_TASKS FOR THIS EXERCISE_.
**A.** According to the fact sheet on homeownership, by how much will the Federal Housing Administration cut annual mortgage insurance premiums?
**B.** Copy the fact sheet on homeownership word for word from "Today, the housing" to "buy a house.".

_EXCERPT_.
---+---

FACT SHEET: Making Homeownership More Accessible and Sustainable
When President Obama took office, our housing market was in free-fall, and rising unemployment and plunging house prices posed numerous challenges for families and the broader economy. The President took immediate action to stabilize the housing market and protect the middle class. These steps helped millions of middle class families stay in their homes, save money on their mortgages, and turn their communities around.
Today, the housing market is on firmer footing. Rising home values have brought millions of families out from being underwater, new foreclosures are at the lowest levels since 2006, and home sales have substantially increased. The President’s push for tough enforcement against past abuses and strong new consumer protections have helped curb irresponsible lending and have given responsible Americans more confidence and security in their most substantial investment. And the Consumer Financial Protection Bureau has pioneered new, streamlined mortgage forms to make simpler and easier for families to buy a house.
Still, there’s more work to do: too many creditworthy families who can afford—and want to purchase—a home are shut out of homeownership opportunities due to today’s tight lending market.
That is why today, the President announced a major new step that his Administration is taking to make mortgages more affordable and accessible for creditworthy families. The Federal Housing Administration (FHA) will reduce annual mortgage insurance premiums by 0.5 percentage point from 1.35 percent to 0.85 percent. For the typical first-time homebuyer, this reduction will translate into a $900 reduction in their annual mortgage payment. Existing homeowners who refinance into an FHA mortgage will see similar reductions to their mortgage payments as well. In total, this action will help millions of families save billions of dollars in mortgage payments in the coming years, helping to support the housing market recovery. The new premium level is fully consistent with the FHA’s commitment to continue strengthening its financial health through growing reserves. At the same time, full documentation and continued strong underwriting means lending will remain prudent and sustainable – benefitting both homeowners and FHA.

---+---

_SUPPLIED INFORMATION_.
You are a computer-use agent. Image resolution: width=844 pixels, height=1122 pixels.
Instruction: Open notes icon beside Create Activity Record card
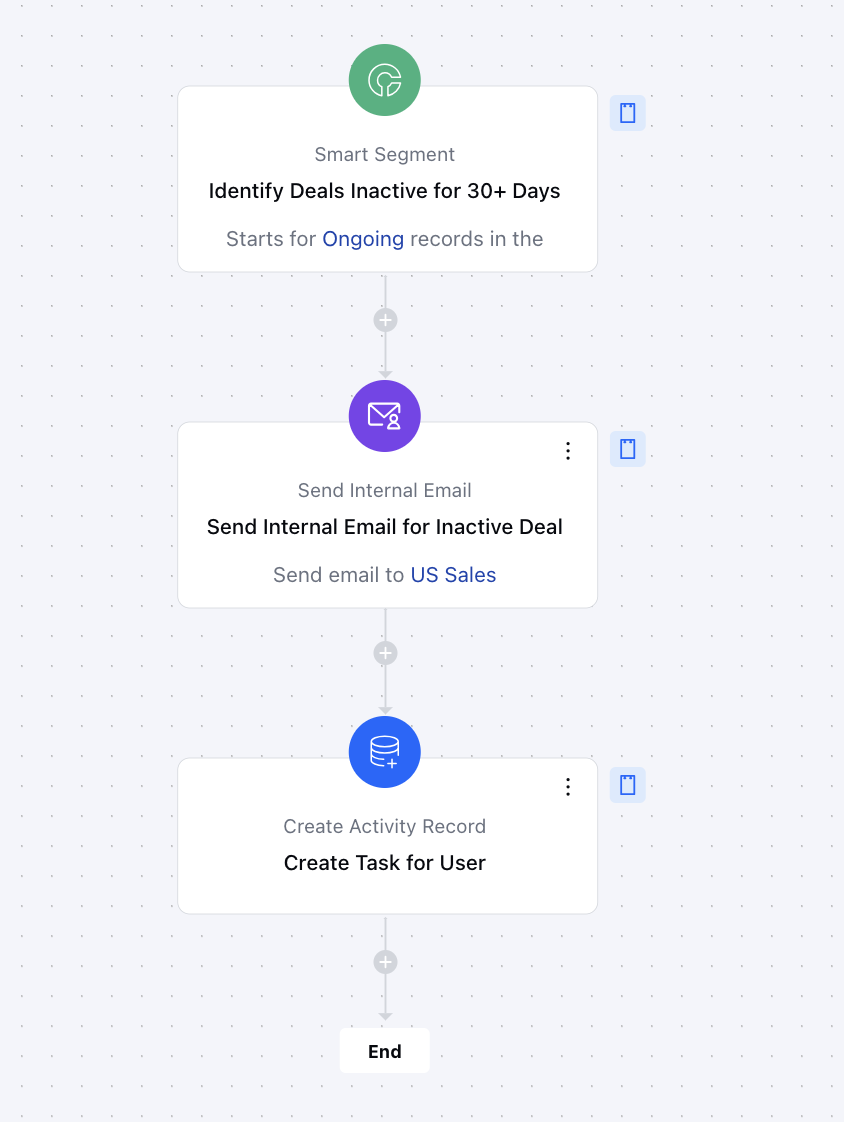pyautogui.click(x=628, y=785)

---+---

_OUTPUTS FOR THE TASKS_.
**A.** By 0.5 percentage point, from 1.35 percent to 0.85 percent.

**B.**
Today, the housing market is on firmer footing. Rising home values have brought millions of families out from being underwater, new foreclosures are at the lowest levels since 2006, and home sales have substantially increased. The President’s push for tough enforcement against past abuses and strong new consumer protections have helped curb irresponsible lending and have given responsible Americans more confidence and security in their most substantial investment. And the Consumer Financial Protection Bureau has pioneered new, streamlined mortgage forms to make simpler and easier for families to buy a house.